**EXCERPTED PASSAGE:**
— Begin —

Farscape is by far the best show I have ever seen.
Also:
Dr. Who
Friday the 13th
Thundercats
Conan (cartoon)
GI Joe
Ewok cartoon

Um...I really like cartoons.


----------



## Quokka (Jul 25, 2005)

Fair enough jenna, I know where your comming from with SVU and some of the episodes can be disturbing. the main reason I watch svu over Law and Order etc. is i never watched Law and Order when it started then found i quite liked the format when I saw the odd episode on repeat, so when SVU started up it was a chance to watch a series from the begining, plus i particularly like the characters/actors of the four main detectives. Criminal Intent is good but I find one hour of cop/detective shows is all i can handle a week. I do disagree that it's irresponsible in its depiction of events or that it normalises them. Personally I'm more concerned by the way other shows (and other parts of our culture/s) sexualise children as well as what gets suggested as effective/acceptable behaviour for both men and women.

— End —

**WRITTEN INSTRUCTION 1:**
Answer these questions about the forum thread:
(a) Which show does the first poster rank as the best ever seen?
(b) On what date did Quokka post?
(c) How much time of cop or detective shows per week does Quokka say is the limit?
This forum thread has no connection to the records that come after it.

**DATA FOR THIS EXERCISE:**
— Begin —

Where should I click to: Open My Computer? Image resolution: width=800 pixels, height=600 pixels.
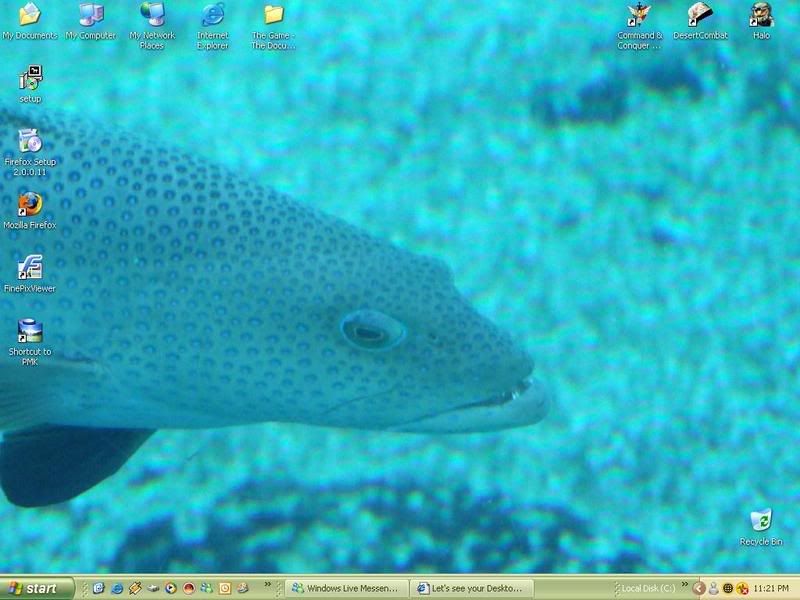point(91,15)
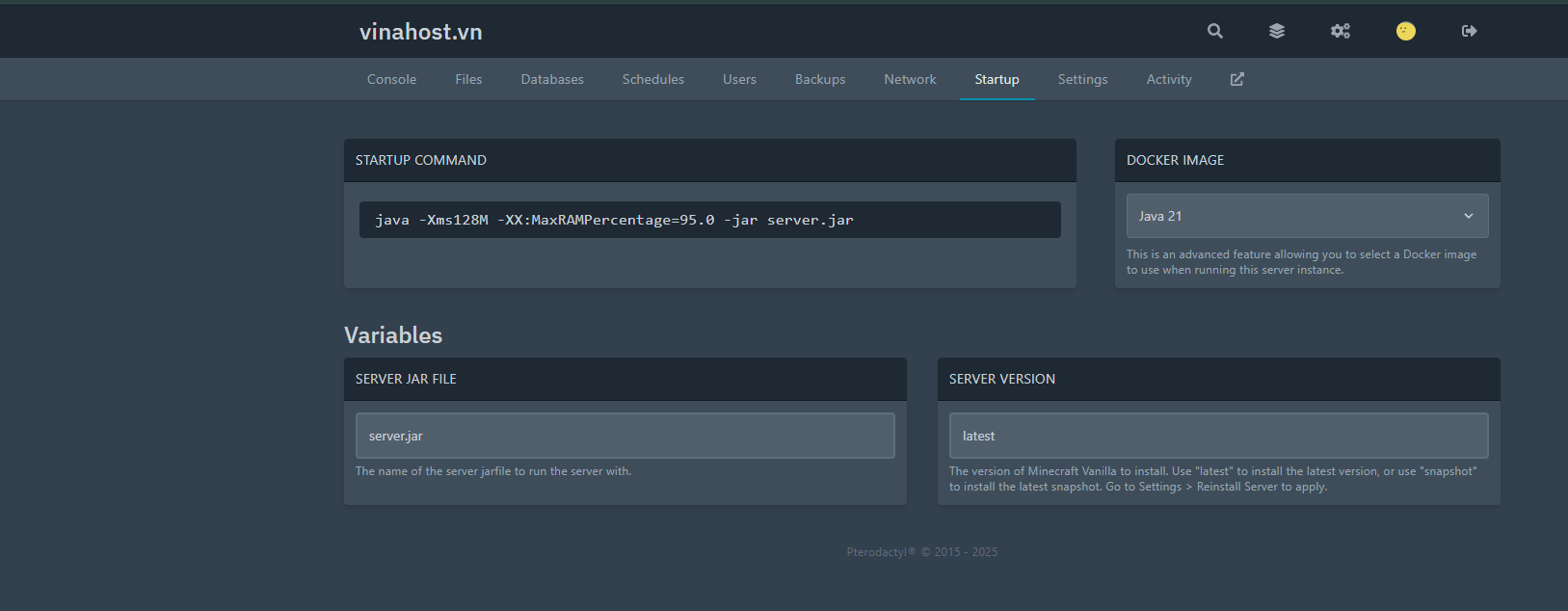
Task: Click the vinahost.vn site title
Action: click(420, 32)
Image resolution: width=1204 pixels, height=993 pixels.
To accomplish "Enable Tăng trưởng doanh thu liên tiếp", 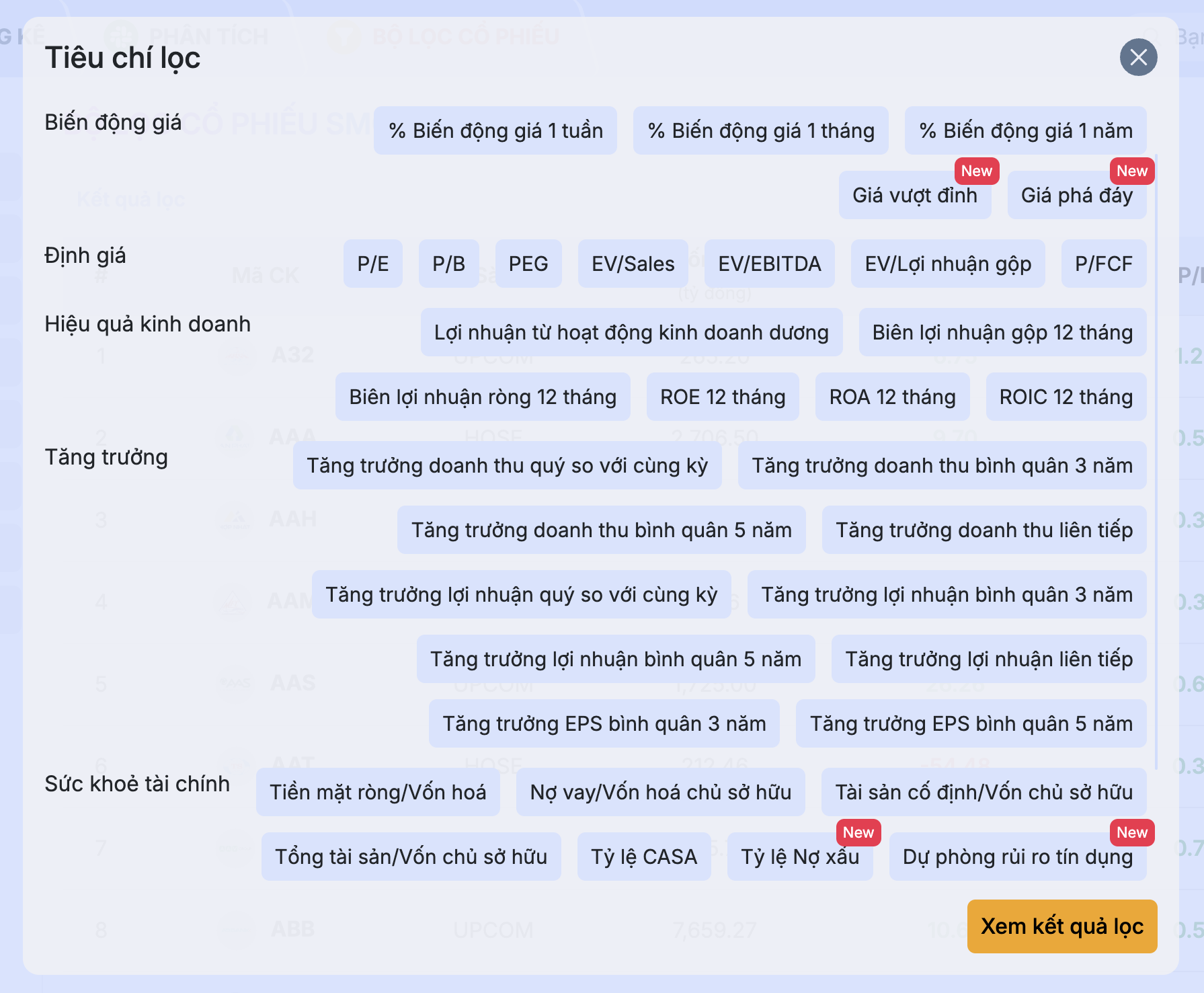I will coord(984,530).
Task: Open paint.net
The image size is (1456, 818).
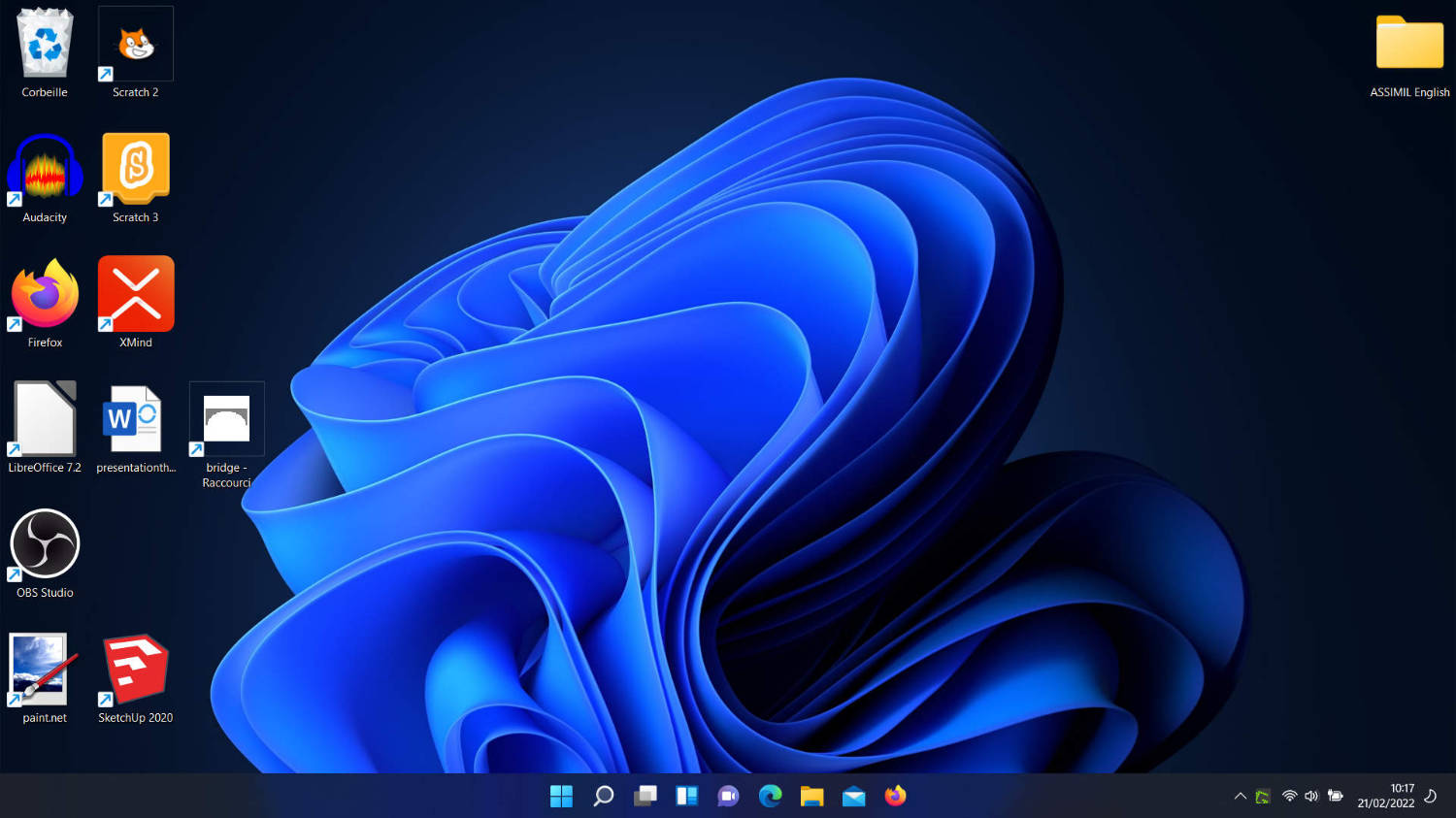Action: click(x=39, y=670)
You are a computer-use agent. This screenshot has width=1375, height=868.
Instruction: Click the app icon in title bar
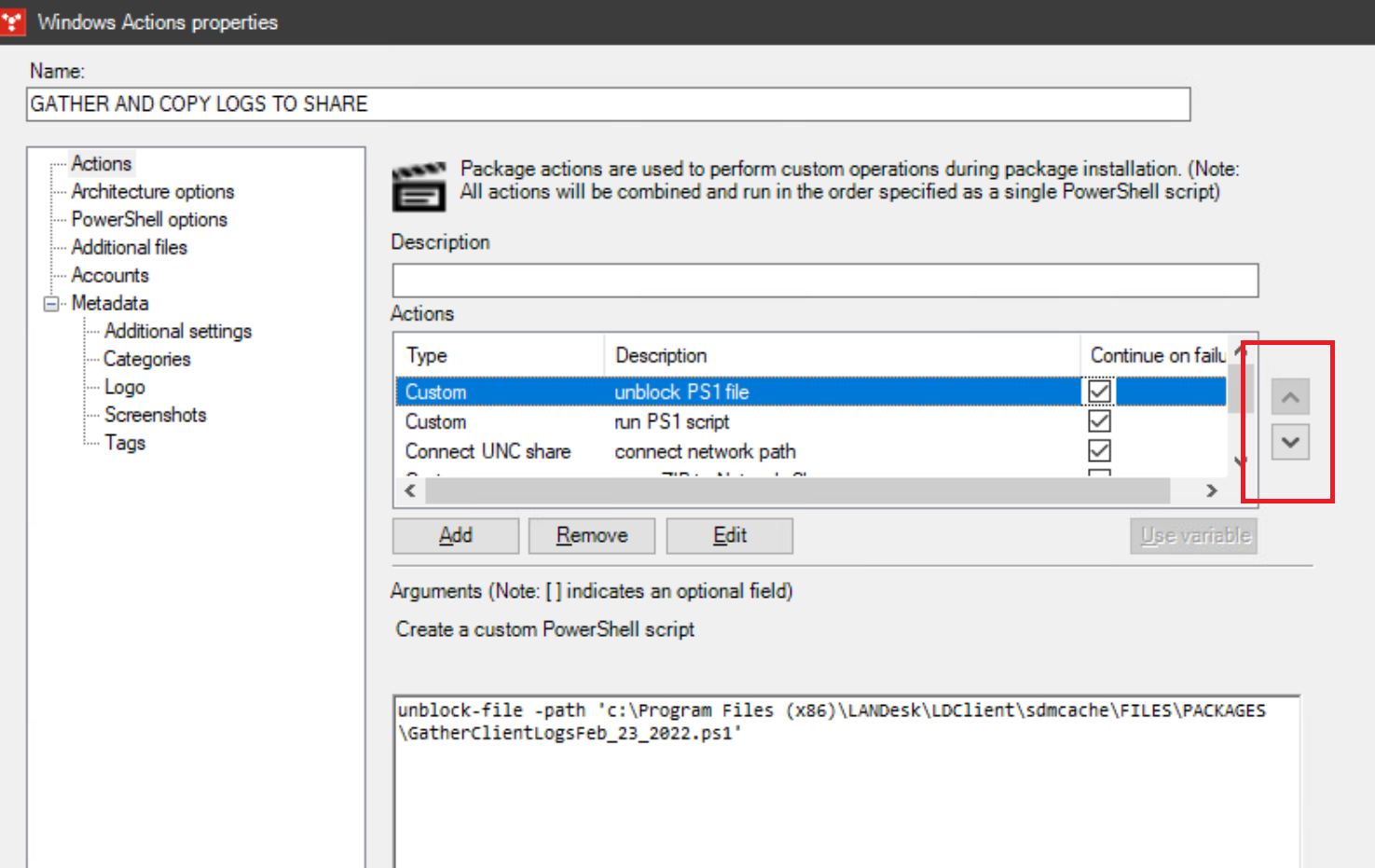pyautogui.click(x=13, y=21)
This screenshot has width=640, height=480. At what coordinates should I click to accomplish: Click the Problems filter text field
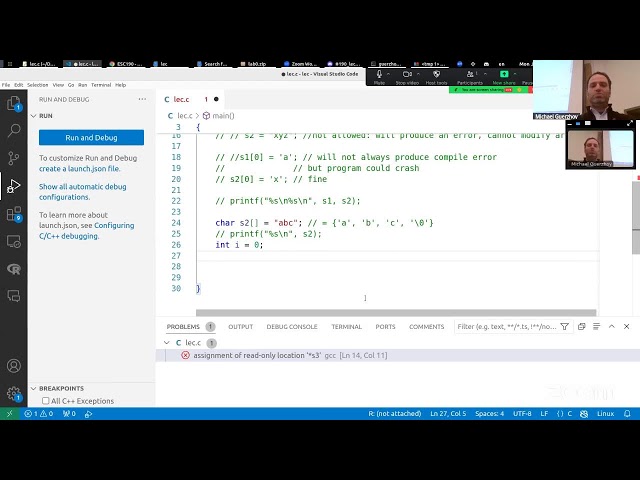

— End —

**WRITTEN INSTRUCTION 2:**
Reproduce the part of the records that opens with the line containing "You are a computer-use" and runs through the end of the records. Omit the pictures.

**FINISHED ANSWER 1:**
(a) Farscape
(b) Jul 25, 2005
(c) One hour

**FINISHED ANSWER 2:**
You are a computer-use agent. This screenshot has width=1375, height=868.
Instruction: Click the app icon in title bar
pyautogui.click(x=13, y=21)
This screenshot has width=640, height=480. At what coordinates should I click to accomplish: Click the Problems filter text field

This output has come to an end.